Task to carry out: Return each entry unchanged.

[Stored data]
___

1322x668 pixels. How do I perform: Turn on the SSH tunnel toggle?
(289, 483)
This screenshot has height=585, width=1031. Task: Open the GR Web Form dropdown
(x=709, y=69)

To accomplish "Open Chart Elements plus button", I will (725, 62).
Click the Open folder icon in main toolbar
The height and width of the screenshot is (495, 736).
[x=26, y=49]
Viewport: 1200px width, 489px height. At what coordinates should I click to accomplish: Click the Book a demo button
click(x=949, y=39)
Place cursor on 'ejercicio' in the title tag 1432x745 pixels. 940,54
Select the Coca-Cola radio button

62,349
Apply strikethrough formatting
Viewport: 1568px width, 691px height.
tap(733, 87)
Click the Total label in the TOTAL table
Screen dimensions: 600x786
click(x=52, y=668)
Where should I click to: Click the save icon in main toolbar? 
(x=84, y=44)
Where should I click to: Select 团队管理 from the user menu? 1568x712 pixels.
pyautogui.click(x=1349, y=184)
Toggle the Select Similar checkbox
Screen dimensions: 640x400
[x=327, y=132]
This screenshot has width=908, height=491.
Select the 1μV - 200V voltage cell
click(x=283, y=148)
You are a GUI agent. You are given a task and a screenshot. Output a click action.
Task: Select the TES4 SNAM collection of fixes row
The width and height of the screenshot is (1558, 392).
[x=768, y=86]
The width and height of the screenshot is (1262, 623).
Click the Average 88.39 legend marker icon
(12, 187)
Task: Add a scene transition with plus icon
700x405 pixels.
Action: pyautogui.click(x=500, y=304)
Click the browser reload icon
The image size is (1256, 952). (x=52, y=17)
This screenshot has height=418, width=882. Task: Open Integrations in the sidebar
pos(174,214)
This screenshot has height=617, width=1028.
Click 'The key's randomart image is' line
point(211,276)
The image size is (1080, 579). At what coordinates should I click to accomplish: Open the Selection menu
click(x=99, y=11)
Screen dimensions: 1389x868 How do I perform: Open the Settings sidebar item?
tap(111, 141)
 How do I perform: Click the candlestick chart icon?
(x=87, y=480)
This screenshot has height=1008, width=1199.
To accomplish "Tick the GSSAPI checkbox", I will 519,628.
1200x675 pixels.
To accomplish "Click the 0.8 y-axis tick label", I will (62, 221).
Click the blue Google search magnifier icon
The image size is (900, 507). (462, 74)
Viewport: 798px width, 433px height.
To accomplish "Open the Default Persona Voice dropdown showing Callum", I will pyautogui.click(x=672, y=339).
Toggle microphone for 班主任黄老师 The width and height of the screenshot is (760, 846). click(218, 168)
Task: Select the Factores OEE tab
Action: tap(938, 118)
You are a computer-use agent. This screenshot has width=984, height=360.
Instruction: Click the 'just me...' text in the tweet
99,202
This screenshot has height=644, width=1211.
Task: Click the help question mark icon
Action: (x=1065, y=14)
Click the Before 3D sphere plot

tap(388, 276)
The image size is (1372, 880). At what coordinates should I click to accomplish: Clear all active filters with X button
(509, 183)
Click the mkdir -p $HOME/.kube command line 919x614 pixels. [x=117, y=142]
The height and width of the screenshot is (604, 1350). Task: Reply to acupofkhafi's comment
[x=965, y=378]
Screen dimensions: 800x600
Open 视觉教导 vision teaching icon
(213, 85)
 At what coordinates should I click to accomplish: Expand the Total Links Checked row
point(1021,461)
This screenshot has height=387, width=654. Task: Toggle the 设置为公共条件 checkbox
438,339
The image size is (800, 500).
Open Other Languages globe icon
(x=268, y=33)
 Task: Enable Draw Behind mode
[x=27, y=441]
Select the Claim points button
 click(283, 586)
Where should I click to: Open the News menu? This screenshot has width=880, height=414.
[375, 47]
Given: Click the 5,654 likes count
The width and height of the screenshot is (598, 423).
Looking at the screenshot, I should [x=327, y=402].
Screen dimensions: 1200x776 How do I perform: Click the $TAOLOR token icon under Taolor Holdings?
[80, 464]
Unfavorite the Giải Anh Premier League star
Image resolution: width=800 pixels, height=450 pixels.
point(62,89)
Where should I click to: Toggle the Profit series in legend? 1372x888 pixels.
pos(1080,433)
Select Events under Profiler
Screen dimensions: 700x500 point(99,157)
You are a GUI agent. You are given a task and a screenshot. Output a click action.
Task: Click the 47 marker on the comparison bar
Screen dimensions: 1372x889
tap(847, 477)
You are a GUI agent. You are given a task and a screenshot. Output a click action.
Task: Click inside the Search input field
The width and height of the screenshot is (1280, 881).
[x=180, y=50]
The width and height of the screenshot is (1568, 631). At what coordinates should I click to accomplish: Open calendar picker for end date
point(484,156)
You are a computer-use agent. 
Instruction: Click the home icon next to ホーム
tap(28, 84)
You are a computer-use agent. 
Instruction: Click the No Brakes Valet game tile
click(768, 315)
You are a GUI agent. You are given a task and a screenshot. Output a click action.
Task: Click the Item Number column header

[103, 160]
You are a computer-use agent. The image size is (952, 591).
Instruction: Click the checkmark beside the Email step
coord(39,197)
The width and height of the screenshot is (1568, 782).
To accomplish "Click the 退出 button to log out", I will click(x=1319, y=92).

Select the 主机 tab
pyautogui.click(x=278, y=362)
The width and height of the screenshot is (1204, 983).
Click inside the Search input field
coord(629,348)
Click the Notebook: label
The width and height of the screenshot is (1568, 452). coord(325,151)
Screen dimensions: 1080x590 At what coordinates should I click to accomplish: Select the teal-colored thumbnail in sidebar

___

Result for this task:
1322x668 pixels. How do I perform: Turn on the SSH tunnel toggle?
(289, 483)
This screenshot has height=585, width=1031. Task: Open the GR Web Form dropdown
(x=709, y=69)

To accomplish "Open Chart Elements plus button", I will (725, 62).
Click the Open folder icon in main toolbar
The height and width of the screenshot is (495, 736).
[x=26, y=49]
Viewport: 1200px width, 489px height. At what coordinates should I click to accomplish: Click the Book a demo button
click(x=949, y=39)
Place cursor on 'ejercicio' in the title tag 1432x745 pixels. 940,54
Select the Coca-Cola radio button

62,349
Apply strikethrough formatting
Viewport: 1568px width, 691px height.
tap(733, 87)
Click the Total label in the TOTAL table
Screen dimensions: 600x786
click(x=52, y=668)
Where should I click to: Click the save icon in main toolbar? 
(x=84, y=44)
Where should I click to: Select 团队管理 from the user menu? 1568x712 pixels.
pyautogui.click(x=1349, y=184)
Toggle the Select Similar checkbox
Screen dimensions: 640x400
[x=327, y=132]
This screenshot has width=908, height=491.
Select the 1μV - 200V voltage cell
click(x=283, y=148)
You are a GUI agent. You are given a task and a screenshot. Output a click action.
Task: Select the TES4 SNAM collection of fixes row
The width and height of the screenshot is (1558, 392).
[x=768, y=86]
The width and height of the screenshot is (1262, 623).
Click the Average 88.39 legend marker icon
(12, 187)
Task: Add a scene transition with plus icon
700x405 pixels.
Action: pyautogui.click(x=500, y=304)
Click the browser reload icon
The image size is (1256, 952). (x=52, y=17)
This screenshot has height=418, width=882. Task: Open Integrations in the sidebar
pos(174,214)
This screenshot has height=617, width=1028.
Click 'The key's randomart image is' line
point(211,276)
The image size is (1080, 579). At what coordinates should I click to accomplish: Open the Selection menu
click(x=99, y=11)
Screen dimensions: 1389x868 How do I perform: Open the Settings sidebar item?
tap(111, 141)
 How do I perform: Click the candlestick chart icon?
(x=87, y=480)
This screenshot has height=1008, width=1199.
To accomplish "Tick the GSSAPI checkbox", I will 519,628.
1200x675 pixels.
To accomplish "Click the 0.8 y-axis tick label", I will (62, 221).
Click the blue Google search magnifier icon
The image size is (900, 507). (462, 74)
Viewport: 798px width, 433px height.
To accomplish "Open the Default Persona Voice dropdown showing Callum", I will pyautogui.click(x=672, y=339).
Toggle microphone for 班主任黄老师 The width and height of the screenshot is (760, 846). click(218, 168)
Task: Select the Factores OEE tab
Action: tap(938, 118)
You are a computer-use agent. This screenshot has width=984, height=360.
Instruction: Click the 'just me...' text in the tweet
99,202
This screenshot has height=644, width=1211.
Task: Click the help question mark icon
Action: (x=1065, y=14)
Click the Before 3D sphere plot

tap(388, 276)
The image size is (1372, 880). At what coordinates should I click to accomplish: Clear all active filters with X button
(509, 183)
Click the mkdir -p $HOME/.kube command line 919x614 pixels. [x=117, y=142]
The height and width of the screenshot is (604, 1350). Task: Reply to acupofkhafi's comment
[x=965, y=378]
Screen dimensions: 800x600
Open 视觉教导 vision teaching icon
(213, 85)
 At what coordinates should I click to accomplish: Expand the Total Links Checked row
point(1021,461)
This screenshot has height=387, width=654. Task: Toggle the 设置为公共条件 checkbox
438,339
The image size is (800, 500).
Open Other Languages globe icon
(x=268, y=33)
 Task: Enable Draw Behind mode
[x=27, y=441]
Select the Claim points button
 click(283, 586)
Where should I click to: Open the News menu? This screenshot has width=880, height=414.
[375, 47]
Given: Click the 5,654 likes count
The width and height of the screenshot is (598, 423).
Looking at the screenshot, I should [x=327, y=402].
Screen dimensions: 1200x776 How do I perform: Click the $TAOLOR token icon under Taolor Holdings?
[80, 464]
Unfavorite the Giải Anh Premier League star
Image resolution: width=800 pixels, height=450 pixels.
point(62,89)
Where should I click to: Toggle the Profit series in legend? 1372x888 pixels.
pos(1080,433)
Select Events under Profiler
Screen dimensions: 700x500 point(99,157)
You are a GUI agent. You are given a task and a screenshot. Output a click action.
Task: Click the 47 marker on the comparison bar
Screen dimensions: 1372x889
tap(847, 477)
You are a GUI agent. You are given a task and a screenshot. Output a click action.
Task: Click inside the Search input field
The width and height of the screenshot is (1280, 881).
[x=180, y=50]
The width and height of the screenshot is (1568, 631). At what coordinates should I click to accomplish: Open calendar picker for end date
point(484,156)
You are a computer-use agent. 
Instruction: Click the home icon next to ホーム
tap(28, 84)
You are a computer-use agent. 
Instruction: Click the No Brakes Valet game tile
click(768, 315)
You are a GUI agent. You are given a task and a screenshot. Output a click action.
Task: Click the Item Number column header

[103, 160]
You are a computer-use agent. The image size is (952, 591).
Instruction: Click the checkmark beside the Email step
coord(39,197)
The width and height of the screenshot is (1568, 782).
To accomplish "Click the 退出 button to log out", I will click(x=1319, y=92).

Select the 主机 tab
pyautogui.click(x=278, y=362)
The width and height of the screenshot is (1204, 983).
Click inside the Search input field
coord(629,348)
Click the Notebook: label
The width and height of the screenshot is (1568, 452). coord(325,151)
Screen dimensions: 1080x590 At what coordinates should I click to accomplish: Select the teal-colored thumbnail in sidebar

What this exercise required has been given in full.